→ EXERCISE PASSAGE
################

Site icon Craig Medred

Deadly mating battle

15055768_1310144515684276_1865814684350409868_n

Photos courtesy of Jeff Erickson

The foolish things males will do to impress females are certainly known by everyone reading this, but human mating rituals are tame and safe compared to those of the animals still of the wild.

Every fall in Alaska there are males that fight to the death for the chance to procreate with a cooperative female or females.

An acquaintance of Jeff Erickson of Unalakleet found these two, unfortunate, battling bull moose dead and frozen in the ice of the North River, a branch of the Unalakleet River, near the Bering Sea this week.

Erickson lives in the village of Unalkaleet some 400 miles northwest of Anchorage. It is home to about 700 people and now two less moose.

Erickson said one of the moose might have been killed in the battle for the opportunity to breed a cow moose, and the other moose ended up with its antlers interlocked in those of its dead challenger.

“It appears that one of the brow tines (on the antler) penetrated and may have ended this (battle) fast, leaving the ‘winner’ with a 1000 lb headdress and probably pulled his head into the water where he drowned,”Erickson messaged.

It was something of a fluke the moose were found, he added.

The moose were “in a slough behind the large bible camp,” Erickson said. “A friend was checking on some out buildings, steamhouse and kayak/canoe launch. Another fellow was with who was on his first winter in Alaska and had never walked on ice. The slough was glare, see-through ice…so he decided to go for a slip-slide walk down the slough a little ways. Moose horns were sticking out of water.

“Kinda ironic that they very likely could’ve gone completely unnoticed and probably never been seen/found if he hadn’t had his virgin ice-walking experience.”

The carcasses were discovered just before winter started trying to bury the site beneath snow.

By the time Erickson and friends returned to the site with a four-wheeler, a trailer and a chainsaw with which to salvage the antlers, the remains of the two poor, dead moose were covered with snow and their bodies showed only as eerie outlines beneath the snow cover.

The heads were recovered.

Erickson plans to salvage the still entangled antlers and save them as a reminder of the cold, harsh reality of nature.

Meanwhile, the dead moose are becoming something of an internet sensation. Since Erickson first posted photos on Facebook, he’s seen them popping up on numerous websites though few have bothered to ask permission to reprint.

They are all over the place now,” he said. “Kinda scary what the internet does when things go viral.”

And, of course, as usual when something like this goes viral, there are people coming out of the tubes to argue the photos aren’t real but Photoshopped. That’s probably not a bad thing.  In a world where it is so easy to fake so much, it is good to be skeptical.

But, in this case, as Erickson can testify, the photos are sadly real.

This is life and death in still wild Alaska.

################

Stored data entries
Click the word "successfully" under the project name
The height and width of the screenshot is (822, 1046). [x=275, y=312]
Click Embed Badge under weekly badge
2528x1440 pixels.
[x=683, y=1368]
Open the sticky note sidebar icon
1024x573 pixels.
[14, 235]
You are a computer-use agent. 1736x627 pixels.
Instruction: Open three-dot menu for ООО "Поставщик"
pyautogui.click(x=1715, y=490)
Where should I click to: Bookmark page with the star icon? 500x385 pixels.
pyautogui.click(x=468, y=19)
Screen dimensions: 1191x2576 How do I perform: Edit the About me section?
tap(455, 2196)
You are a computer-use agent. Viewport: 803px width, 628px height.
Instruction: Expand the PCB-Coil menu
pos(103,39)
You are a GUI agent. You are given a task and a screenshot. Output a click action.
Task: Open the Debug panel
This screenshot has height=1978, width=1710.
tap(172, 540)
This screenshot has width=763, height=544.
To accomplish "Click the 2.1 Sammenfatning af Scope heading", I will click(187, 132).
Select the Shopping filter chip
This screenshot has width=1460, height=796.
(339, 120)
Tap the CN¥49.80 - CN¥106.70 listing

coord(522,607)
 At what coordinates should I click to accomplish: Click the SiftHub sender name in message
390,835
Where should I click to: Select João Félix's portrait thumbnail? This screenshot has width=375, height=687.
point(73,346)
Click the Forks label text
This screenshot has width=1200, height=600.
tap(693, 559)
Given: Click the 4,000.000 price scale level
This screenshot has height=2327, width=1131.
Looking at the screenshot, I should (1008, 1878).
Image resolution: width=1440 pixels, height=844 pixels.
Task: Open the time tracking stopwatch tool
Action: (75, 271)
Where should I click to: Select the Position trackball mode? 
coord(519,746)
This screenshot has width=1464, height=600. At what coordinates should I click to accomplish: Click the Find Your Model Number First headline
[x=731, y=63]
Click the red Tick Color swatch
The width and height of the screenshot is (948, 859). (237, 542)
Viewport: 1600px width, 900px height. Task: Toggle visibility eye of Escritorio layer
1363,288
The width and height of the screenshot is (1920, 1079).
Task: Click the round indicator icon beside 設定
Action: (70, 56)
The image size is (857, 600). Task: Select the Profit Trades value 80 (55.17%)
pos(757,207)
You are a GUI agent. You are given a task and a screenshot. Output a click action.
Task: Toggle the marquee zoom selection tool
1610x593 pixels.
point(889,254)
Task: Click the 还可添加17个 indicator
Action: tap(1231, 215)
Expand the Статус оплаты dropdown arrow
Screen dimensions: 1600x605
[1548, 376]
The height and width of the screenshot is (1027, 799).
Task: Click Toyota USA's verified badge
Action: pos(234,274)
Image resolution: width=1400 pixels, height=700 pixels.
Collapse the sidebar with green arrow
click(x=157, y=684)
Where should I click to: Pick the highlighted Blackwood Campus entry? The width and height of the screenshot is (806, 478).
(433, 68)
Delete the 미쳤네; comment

################

→ REQUIRED TASKS
(1) In the moose article, copy the passage word for word, starting with "Deadly mating battle" and going on through "of the wild.".
(2) According to the moose article, the North River is a branch of which river?
(3) Rewrite the paragraph of the moose article that begins "By the time Erickson and friends returned" as a short list, keeping its main facts.

→ ANSWERS TO THE PROBLEMS
(1)
Deadly mating battle

15055768_1310144515684276_1865814684350409868_n

Photos courtesy of Jeff Erickson

The foolish things males will do to impress females are certainly known by everyone reading this, but human mating rituals are tame and safe compared to those of the animals still of the wild.

(2) The Unalakleet River.

(3)
- Erickson and friends returned to the site with a four-wheeler, a trailer and a chainsaw to salvage the antlers.
- By then, snow covered the remains of the two dead moose.
- Their bodies showed only as eerie outlines beneath the snow.